Pierwszy zastępca przewodniczącego komisji Dumy Państwowej Rosji ds. Wspólnoty Niepodległych Państw, Konstantin Zatulin, potwierdził, że prezydent Białorusi Alaksandr Łukaszenka jest chory. Nie wskazał, na co choruje białoruski prezydent. Pojawiają się doniesienia o zapaleniu mięśnia sercowego. Wcześniej mówiono też groźnym wirusie. Zdaniem części źródeł zausznik Putina z Mińska może znajdować się w śpiączce.


Alaksandr Walfowicz (Wolfowicz) - następca Łukaszenki?

Gdyby sytuacja na Białorusi po śmierci Łukaszenki miał pójść formalnym torem, kwestia sukcesji byłaby przysądzona. W 2021 roku Łukaszenka podpisał dekret „o ochronie suwerenności i ustroju konstytucyjnego”. Zgodnie z literą prawa w przypadku śmierci głowy państwa władza w kraju miałaby przejść w ręce sekretarza białoruskiej Rady Bezpieczeństwa, czyli generała Aleksandra Walfowicza (ros. Wolfowicza).

"Lepiej znany w Rosji niż na Białorusi"

Generał jest bardziej człowiekiem Rosji aniżeli Białorusi – mówił w ubiegłym roku „Faktowi” były białoruski dyplomata, obecny dysydent Paweł Łatuszka. – To człowiek urodzony w Rosji, który ukończył jeszcze za czasów Związku Radziedzkiego tzw.
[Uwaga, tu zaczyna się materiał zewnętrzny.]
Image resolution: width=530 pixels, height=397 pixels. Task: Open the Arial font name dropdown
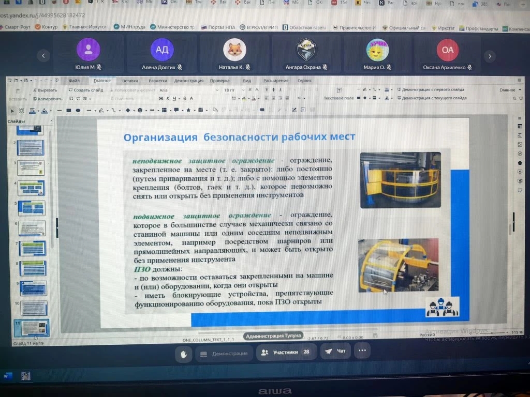pyautogui.click(x=186, y=90)
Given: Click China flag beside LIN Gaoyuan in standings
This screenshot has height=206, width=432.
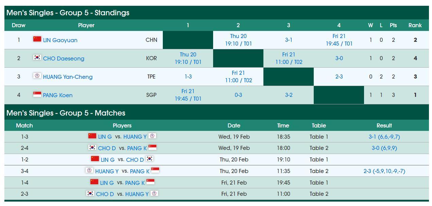Looking at the screenshot, I should tap(37, 39).
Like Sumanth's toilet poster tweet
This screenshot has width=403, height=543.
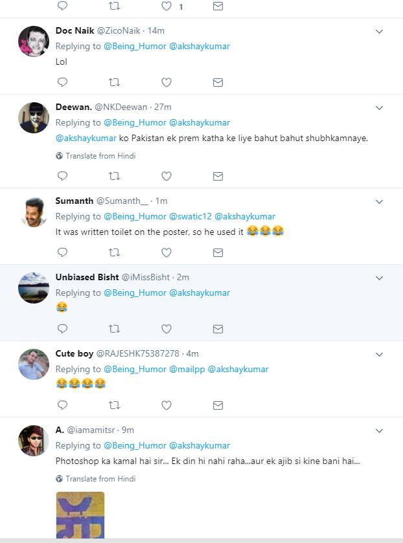(x=166, y=252)
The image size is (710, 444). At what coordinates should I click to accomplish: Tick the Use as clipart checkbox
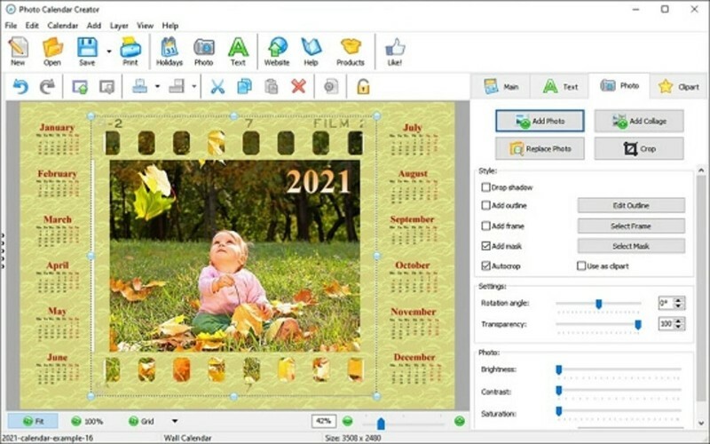click(x=581, y=266)
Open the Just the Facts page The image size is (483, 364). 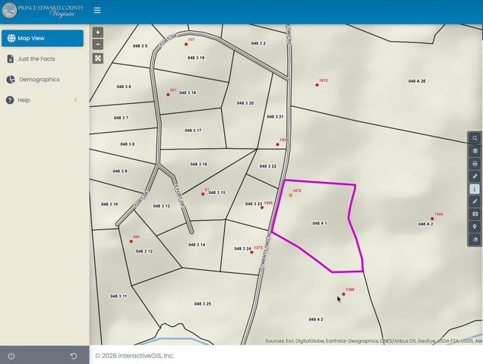tap(36, 58)
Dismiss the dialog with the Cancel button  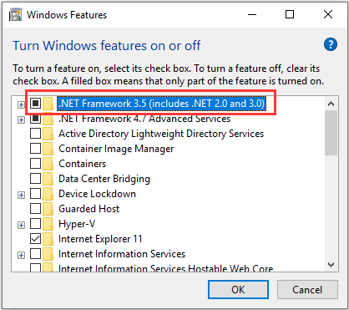click(x=307, y=290)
Kremlówkę, czyli Moskiewską Wyższą Szkołę, elitarną wojskową rosyjską uczelnię — wyjaśnił Łatuszka.

— Ma bardzo dobre relacje z szefem Rady Bezpieczeństwa Rosji i byłym szefem FSB generałem Nikołajem Patruszewem — dodał Łatuszka. Gen. Walfowicz ma często odwiedzać Moskwę i utrzymywać znakomite relacje z rosyjskimi generałami. 


Kim jest Walfowicz?

Alaksandr Walfowicz urodził się w 1967 r. w Kazaniu (Rosja). Jako dziecko i nastolatek wraz z rodzicami mieszkał na terenie obecnego Azerbejdżanu i byłej Niemieckiej Republiki Demokratycznej. W Borysowie (dzisiejsza Białoruś) zamieszkał na początku lat 80.

Walfowicz ukończył Moskiewską Wyższą Szkołę. Służył w Armii Radzieckiej i Siłach Zbrojnych Republiki Białorusi. Na początku 2020 roku został szefem Sztabu Generalnego białoruskich sił zbrojnych, rok później - sekretarzem białoruskiej Rady Bezpieczeństwa.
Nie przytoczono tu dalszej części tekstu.